21/04/2026
TRASPARENZE FESTIVAL
Dopo tredici edizioni per la prima volta il Festival nella sua consueta formula non ci sarà.
Per i più è chiara la condizione estremamente critica del teatro nel nostro paese. Anche il Teatro dei Venti quindi deve rivedere le proprie pratiche in questo contesto complesso.
È tempo di focalizzare energie su ciò che è necessario. Su ciò che ha davvero senso fare. Rivedere la nostra idea di Festival è quindi necessario. Trasformare per restare e resistere.
Presenteremo a Modena, in dicembre, in collaborazione con il coordinamento teatro carcere, una programmazione dedicata al teatro in carcere “Trasparenze di Teatro Carcere”.
Stiamo inoltre lavorando ad una proposta artistica con gli abitanti di Gombola, Polinago e zone limitrofe, ispirata a Pinocchio.
Per i 200 anni dalla nascita di Collodi intendiamo trasformare infatti il borgo di Gombola nel borgo di Pinocchio. L'evento è previsto per l'estate 2026.
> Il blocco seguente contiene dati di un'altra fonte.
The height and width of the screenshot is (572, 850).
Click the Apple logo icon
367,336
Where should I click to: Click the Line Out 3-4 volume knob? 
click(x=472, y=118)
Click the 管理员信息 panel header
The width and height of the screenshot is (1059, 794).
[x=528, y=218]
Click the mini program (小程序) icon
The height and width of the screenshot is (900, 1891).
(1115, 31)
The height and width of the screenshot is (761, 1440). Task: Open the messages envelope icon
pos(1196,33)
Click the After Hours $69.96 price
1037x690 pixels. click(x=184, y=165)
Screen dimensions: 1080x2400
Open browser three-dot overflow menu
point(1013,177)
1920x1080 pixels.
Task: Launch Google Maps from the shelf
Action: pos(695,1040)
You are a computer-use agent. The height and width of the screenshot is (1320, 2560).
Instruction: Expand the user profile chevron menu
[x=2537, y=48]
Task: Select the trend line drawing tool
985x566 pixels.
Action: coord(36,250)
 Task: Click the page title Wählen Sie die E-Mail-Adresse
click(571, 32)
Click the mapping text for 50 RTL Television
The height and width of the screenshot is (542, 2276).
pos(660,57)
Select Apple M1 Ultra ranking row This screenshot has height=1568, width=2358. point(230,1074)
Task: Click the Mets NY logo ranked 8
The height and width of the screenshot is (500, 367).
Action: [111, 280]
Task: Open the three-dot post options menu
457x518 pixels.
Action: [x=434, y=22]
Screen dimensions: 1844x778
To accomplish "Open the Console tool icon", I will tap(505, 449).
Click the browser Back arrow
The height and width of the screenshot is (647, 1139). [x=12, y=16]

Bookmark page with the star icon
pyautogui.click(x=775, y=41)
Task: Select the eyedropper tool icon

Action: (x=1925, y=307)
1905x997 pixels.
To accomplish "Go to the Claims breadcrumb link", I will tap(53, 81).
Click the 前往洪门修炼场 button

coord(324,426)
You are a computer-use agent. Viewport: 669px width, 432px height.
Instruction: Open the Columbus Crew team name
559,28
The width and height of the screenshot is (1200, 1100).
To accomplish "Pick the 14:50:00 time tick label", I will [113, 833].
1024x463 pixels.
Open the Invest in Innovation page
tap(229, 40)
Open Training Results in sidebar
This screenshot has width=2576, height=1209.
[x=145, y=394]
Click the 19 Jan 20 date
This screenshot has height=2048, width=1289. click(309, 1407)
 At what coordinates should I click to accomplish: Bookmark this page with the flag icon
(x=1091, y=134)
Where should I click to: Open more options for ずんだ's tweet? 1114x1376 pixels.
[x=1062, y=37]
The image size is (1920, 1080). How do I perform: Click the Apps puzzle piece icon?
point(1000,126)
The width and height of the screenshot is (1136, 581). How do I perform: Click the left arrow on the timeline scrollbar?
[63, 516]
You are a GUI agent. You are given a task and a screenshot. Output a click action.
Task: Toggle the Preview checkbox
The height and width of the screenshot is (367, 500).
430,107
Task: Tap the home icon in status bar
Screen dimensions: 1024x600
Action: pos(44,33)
Il Festival è sempre stato un importante momento di incontro e cooperazione, l’occasione per allargare la comunità del Teatro dei Venti, accogliendo artisti, addetti ai lavori, spettatori, cittadini. Un luogo ibrido, che ha rappresentato a pieno la nostra natura.
Adesso serve però un tempo per ripristinare il senso che tiene insieme il lavoro del nostro gruppo e l'idea di Festival come è stato fino ad oggi.
In questa riflessione è fondamentale tenere in considerazione la condizione di grande precarietà del teatro e soprattutto di chi lo pratica nella ricerca di una connessione tra arte e società.
Data questa connessione come elemento fondante del Teatro dei Venti, diviene naturale interrompere ora il Festival, proprio ora, anche come monito alla riflessione e alla responsabilità, per noi, per chi è vicino al teatro, per i teatranti, per i cittadini, per la politica culturale del nostro paese.
Grazie a tutti quelli che hanno reso Trasparenze una casa, un luogo accogliente per la creazione e la relazione, per aver creato risonanza e bellezza.
In questo vuoto che non è vuoto, la nostra comunità si ritrova attraverso il lavoro quotidiano, i progetti in corso, in diversi luoghi, le nuove produzioni, che sono sempre dei cantieri aperti.
Queste le principali tappe:
-Accademia delle Arti e dei Mestieri del Teatro in Carcere
-Produzione dello spettacolo per gli spazi urbani ispirato al Piccolo Principe
-Tour nazionale e internazionale
-Produzione del Macbeth nelle Carceri di Castelfranco Emilia e Modena accanto ad ERT Emilia Romagna Teatro Fondazione
-Produzione realizzata per il Teatro Nazionale Ungherese di Timisoara (Romania)
-Gombola continua il percorso di creazione con gli abitanti, che porterà all’esito finale che abiterà il borgo nell’estate 2026
-Avvio della nuova produzione del Gruppo l’Albatro
Intorno a queste tappe c’è un ecosistema di eventi e occasioni, c’è il progetto degli Abitanti Utopici, i cittadini che si prendono cura dei luoghi e delle attività.
Ci vediamo nelle piazze, nei teatri, nei luoghi del dolore e del disincanto, nei luoghi della bellezza.